* _RECORDS PROVIDED_

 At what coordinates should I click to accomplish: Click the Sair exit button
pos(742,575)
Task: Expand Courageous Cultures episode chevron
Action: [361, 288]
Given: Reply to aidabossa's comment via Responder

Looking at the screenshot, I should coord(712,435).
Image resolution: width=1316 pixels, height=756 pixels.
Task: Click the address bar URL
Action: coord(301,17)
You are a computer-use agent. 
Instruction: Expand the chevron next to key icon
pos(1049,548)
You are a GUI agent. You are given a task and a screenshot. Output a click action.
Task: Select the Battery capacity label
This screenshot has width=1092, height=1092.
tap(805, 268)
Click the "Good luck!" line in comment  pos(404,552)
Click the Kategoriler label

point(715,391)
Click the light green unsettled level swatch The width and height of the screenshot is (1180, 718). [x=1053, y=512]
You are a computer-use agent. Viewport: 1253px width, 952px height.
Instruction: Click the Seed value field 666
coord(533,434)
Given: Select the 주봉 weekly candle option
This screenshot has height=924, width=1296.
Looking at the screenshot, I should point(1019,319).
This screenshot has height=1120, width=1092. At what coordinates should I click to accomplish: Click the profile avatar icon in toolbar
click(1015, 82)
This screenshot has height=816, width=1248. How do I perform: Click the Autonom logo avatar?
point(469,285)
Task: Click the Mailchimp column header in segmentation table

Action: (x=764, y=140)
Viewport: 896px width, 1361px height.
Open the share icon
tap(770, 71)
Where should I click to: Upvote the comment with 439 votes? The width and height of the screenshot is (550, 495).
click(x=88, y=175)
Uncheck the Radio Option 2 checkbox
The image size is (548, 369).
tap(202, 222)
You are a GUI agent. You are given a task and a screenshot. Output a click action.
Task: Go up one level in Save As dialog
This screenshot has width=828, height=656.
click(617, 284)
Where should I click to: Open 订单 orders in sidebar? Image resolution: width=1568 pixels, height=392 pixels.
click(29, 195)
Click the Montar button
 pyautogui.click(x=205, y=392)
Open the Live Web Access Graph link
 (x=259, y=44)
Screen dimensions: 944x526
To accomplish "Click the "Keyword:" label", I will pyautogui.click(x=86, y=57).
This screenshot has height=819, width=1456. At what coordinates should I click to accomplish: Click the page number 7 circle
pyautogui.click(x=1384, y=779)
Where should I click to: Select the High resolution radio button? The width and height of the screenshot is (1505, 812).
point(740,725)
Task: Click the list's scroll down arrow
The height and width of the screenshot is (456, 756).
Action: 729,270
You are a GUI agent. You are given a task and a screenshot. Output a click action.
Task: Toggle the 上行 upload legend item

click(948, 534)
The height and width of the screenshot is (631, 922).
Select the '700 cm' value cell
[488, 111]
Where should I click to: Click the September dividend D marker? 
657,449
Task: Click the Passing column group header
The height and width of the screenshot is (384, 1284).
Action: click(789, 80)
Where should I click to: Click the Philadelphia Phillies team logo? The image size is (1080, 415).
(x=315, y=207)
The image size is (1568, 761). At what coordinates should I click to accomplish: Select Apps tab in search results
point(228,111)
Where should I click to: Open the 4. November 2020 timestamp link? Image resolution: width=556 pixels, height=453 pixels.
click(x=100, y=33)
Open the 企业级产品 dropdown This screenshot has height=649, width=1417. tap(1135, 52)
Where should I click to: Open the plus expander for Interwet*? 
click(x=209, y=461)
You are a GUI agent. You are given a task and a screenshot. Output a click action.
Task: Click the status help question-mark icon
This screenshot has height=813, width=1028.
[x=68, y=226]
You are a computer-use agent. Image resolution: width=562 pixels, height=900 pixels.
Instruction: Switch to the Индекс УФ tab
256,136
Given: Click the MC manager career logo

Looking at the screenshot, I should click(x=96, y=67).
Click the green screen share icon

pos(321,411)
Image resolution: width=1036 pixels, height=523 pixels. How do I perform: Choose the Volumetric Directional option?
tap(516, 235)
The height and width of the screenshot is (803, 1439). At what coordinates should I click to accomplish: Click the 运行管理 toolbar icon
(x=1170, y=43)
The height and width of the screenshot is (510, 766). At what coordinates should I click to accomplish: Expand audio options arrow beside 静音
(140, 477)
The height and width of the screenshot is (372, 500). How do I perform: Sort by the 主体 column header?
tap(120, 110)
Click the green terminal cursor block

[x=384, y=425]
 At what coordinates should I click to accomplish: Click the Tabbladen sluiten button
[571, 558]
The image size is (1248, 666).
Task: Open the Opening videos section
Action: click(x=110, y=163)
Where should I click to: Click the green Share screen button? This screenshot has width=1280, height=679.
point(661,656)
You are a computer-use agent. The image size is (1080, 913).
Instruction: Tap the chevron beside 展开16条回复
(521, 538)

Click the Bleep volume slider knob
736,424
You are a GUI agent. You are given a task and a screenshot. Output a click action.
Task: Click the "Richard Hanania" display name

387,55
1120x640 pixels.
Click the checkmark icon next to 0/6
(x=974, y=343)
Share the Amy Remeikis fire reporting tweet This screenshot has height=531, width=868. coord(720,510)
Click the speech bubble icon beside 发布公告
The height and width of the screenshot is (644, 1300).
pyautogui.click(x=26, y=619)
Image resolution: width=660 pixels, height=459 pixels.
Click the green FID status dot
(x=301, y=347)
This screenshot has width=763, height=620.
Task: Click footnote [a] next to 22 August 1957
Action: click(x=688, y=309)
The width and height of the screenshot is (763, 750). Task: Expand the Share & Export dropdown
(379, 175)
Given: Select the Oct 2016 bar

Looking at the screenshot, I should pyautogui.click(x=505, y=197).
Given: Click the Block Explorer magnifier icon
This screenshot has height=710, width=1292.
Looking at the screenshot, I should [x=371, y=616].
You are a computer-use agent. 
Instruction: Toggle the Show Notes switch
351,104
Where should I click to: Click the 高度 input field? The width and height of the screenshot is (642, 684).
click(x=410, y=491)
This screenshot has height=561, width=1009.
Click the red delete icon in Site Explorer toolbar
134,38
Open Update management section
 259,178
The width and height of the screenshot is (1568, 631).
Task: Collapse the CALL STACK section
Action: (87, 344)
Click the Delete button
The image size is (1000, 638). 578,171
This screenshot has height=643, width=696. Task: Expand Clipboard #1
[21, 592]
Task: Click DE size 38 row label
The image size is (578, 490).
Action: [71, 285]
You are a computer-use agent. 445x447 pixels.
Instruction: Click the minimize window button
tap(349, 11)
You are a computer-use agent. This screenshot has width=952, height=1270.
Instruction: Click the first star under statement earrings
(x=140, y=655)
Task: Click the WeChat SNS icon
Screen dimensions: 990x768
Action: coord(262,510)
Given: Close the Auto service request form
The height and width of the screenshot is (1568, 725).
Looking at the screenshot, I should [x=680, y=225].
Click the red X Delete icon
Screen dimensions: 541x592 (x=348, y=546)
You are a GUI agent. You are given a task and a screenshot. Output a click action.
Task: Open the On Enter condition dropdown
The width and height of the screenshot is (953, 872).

* _GOAL OF THE EXERCISE_
Could you retype all of the entries, leaving every character unchanged?

* _EXERCISE ANSWER_
 At what coordinates should I click to accomplish: Click the Sair exit button
pos(742,575)
Task: Expand Courageous Cultures episode chevron
Action: [361, 288]
Given: Reply to aidabossa's comment via Responder

Looking at the screenshot, I should coord(712,435).
Image resolution: width=1316 pixels, height=756 pixels.
Task: Click the address bar URL
Action: coord(301,17)
You are a computer-use agent. 
Instruction: Expand the chevron next to key icon
pos(1049,548)
You are a GUI agent. You are given a task and a screenshot. Output a click action.
Task: Select the Battery capacity label
This screenshot has width=1092, height=1092.
tap(805, 268)
Click the "Good luck!" line in comment  pos(404,552)
Click the Kategoriler label

point(715,391)
Click the light green unsettled level swatch The width and height of the screenshot is (1180, 718). [x=1053, y=512]
You are a computer-use agent. Viewport: 1253px width, 952px height.
Instruction: Click the Seed value field 666
coord(533,434)
Given: Select the 주봉 weekly candle option
This screenshot has height=924, width=1296.
Looking at the screenshot, I should point(1019,319).
This screenshot has height=1120, width=1092. At what coordinates should I click to accomplish: Click the profile avatar icon in toolbar
click(1015, 82)
This screenshot has height=816, width=1248. How do I perform: Click the Autonom logo avatar?
point(469,285)
Task: Click the Mailchimp column header in segmentation table

Action: (x=764, y=140)
Viewport: 896px width, 1361px height.
Open the share icon
tap(770, 71)
Where should I click to: Upvote the comment with 439 votes? The width and height of the screenshot is (550, 495).
click(x=88, y=175)
Uncheck the Radio Option 2 checkbox
The image size is (548, 369).
tap(202, 222)
You are a GUI agent. You are given a task and a screenshot. Output a click action.
Task: Go up one level in Save As dialog
This screenshot has width=828, height=656.
click(617, 284)
Where should I click to: Open 订单 orders in sidebar? Image resolution: width=1568 pixels, height=392 pixels.
click(29, 195)
Click the Montar button
 pyautogui.click(x=205, y=392)
Open the Live Web Access Graph link
 (x=259, y=44)
Screen dimensions: 944x526
To accomplish "Click the "Keyword:" label", I will pyautogui.click(x=86, y=57).
This screenshot has height=819, width=1456. At what coordinates should I click to accomplish: Click the page number 7 circle
pyautogui.click(x=1384, y=779)
Where should I click to: Select the High resolution radio button? The width and height of the screenshot is (1505, 812).
point(740,725)
Task: Click the list's scroll down arrow
The height and width of the screenshot is (456, 756).
Action: 729,270
You are a GUI agent. You are given a task and a screenshot. Output a click action.
Task: Toggle the 上行 upload legend item

click(948, 534)
The height and width of the screenshot is (631, 922).
Select the '700 cm' value cell
[488, 111]
Where should I click to: Click the September dividend D marker? 
657,449
Task: Click the Passing column group header
The height and width of the screenshot is (384, 1284).
Action: click(789, 80)
Where should I click to: Click the Philadelphia Phillies team logo? The image size is (1080, 415).
(x=315, y=207)
The image size is (1568, 761). At what coordinates should I click to accomplish: Select Apps tab in search results
point(228,111)
Where should I click to: Open the 4. November 2020 timestamp link? Image resolution: width=556 pixels, height=453 pixels.
click(x=100, y=33)
Open the 企业级产品 dropdown This screenshot has height=649, width=1417. tap(1135, 52)
Where should I click to: Open the plus expander for Interwet*? 
click(x=209, y=461)
You are a GUI agent. You are given a task and a screenshot. Output a click action.
Task: Click the status help question-mark icon
This screenshot has height=813, width=1028.
[x=68, y=226]
You are a computer-use agent. Image resolution: width=562 pixels, height=900 pixels.
Instruction: Switch to the Индекс УФ tab
256,136
Given: Click the MC manager career logo

Looking at the screenshot, I should click(x=96, y=67).
Click the green screen share icon

pos(321,411)
Image resolution: width=1036 pixels, height=523 pixels. How do I perform: Choose the Volumetric Directional option?
tap(516, 235)
The height and width of the screenshot is (803, 1439). At what coordinates should I click to accomplish: Click the 运行管理 toolbar icon
(x=1170, y=43)
The height and width of the screenshot is (510, 766). At what coordinates should I click to accomplish: Expand audio options arrow beside 静音
(140, 477)
The height and width of the screenshot is (372, 500). How do I perform: Sort by the 主体 column header?
tap(120, 110)
Click the green terminal cursor block

[x=384, y=425]
 At what coordinates should I click to accomplish: Click the Tabbladen sluiten button
[571, 558]
The image size is (1248, 666).
Task: Open the Opening videos section
Action: click(x=110, y=163)
Where should I click to: Click the green Share screen button? This screenshot has width=1280, height=679.
point(661,656)
You are a computer-use agent. The image size is (1080, 913).
Instruction: Tap the chevron beside 展开16条回复
(521, 538)

Click the Bleep volume slider knob
736,424
You are a GUI agent. You are given a task and a screenshot. Output a click action.
Task: Click the "Richard Hanania" display name

387,55
1120x640 pixels.
Click the checkmark icon next to 0/6
(x=974, y=343)
Share the Amy Remeikis fire reporting tweet This screenshot has height=531, width=868. coord(720,510)
Click the speech bubble icon beside 发布公告
The height and width of the screenshot is (644, 1300).
pyautogui.click(x=26, y=619)
Image resolution: width=660 pixels, height=459 pixels.
Click the green FID status dot
(x=301, y=347)
This screenshot has width=763, height=620.
Task: Click footnote [a] next to 22 August 1957
Action: click(x=688, y=309)
The width and height of the screenshot is (763, 750). Task: Expand the Share & Export dropdown
(379, 175)
Given: Select the Oct 2016 bar

Looking at the screenshot, I should pyautogui.click(x=505, y=197).
Given: Click the Block Explorer magnifier icon
This screenshot has height=710, width=1292.
Looking at the screenshot, I should [x=371, y=616].
You are a computer-use agent. 
Instruction: Toggle the Show Notes switch
351,104
Where should I click to: Click the 高度 input field? The width and height of the screenshot is (642, 684).
click(x=410, y=491)
This screenshot has height=561, width=1009.
Click the red delete icon in Site Explorer toolbar
134,38
Open Update management section
 259,178
The width and height of the screenshot is (1568, 631).
Task: Collapse the CALL STACK section
Action: (87, 344)
Click the Delete button
The image size is (1000, 638). 578,171
This screenshot has height=643, width=696. Task: Expand Clipboard #1
[21, 592]
Task: Click DE size 38 row label
The image size is (578, 490).
Action: [71, 285]
You are a computer-use agent. 445x447 pixels.
Instruction: Click the minimize window button
tap(349, 11)
You are a computer-use agent. This screenshot has width=952, height=1270.
Instruction: Click the first star under statement earrings
(x=140, y=655)
Task: Click the WeChat SNS icon
Screen dimensions: 990x768
Action: coord(262,510)
Given: Close the Auto service request form
The height and width of the screenshot is (1568, 725).
Looking at the screenshot, I should [x=680, y=225].
Click the red X Delete icon
Screen dimensions: 541x592 (x=348, y=546)
You are a GUI agent. You are given a task and a screenshot. Output a click action.
Task: Open the On Enter condition dropdown
The width and height of the screenshot is (953, 872).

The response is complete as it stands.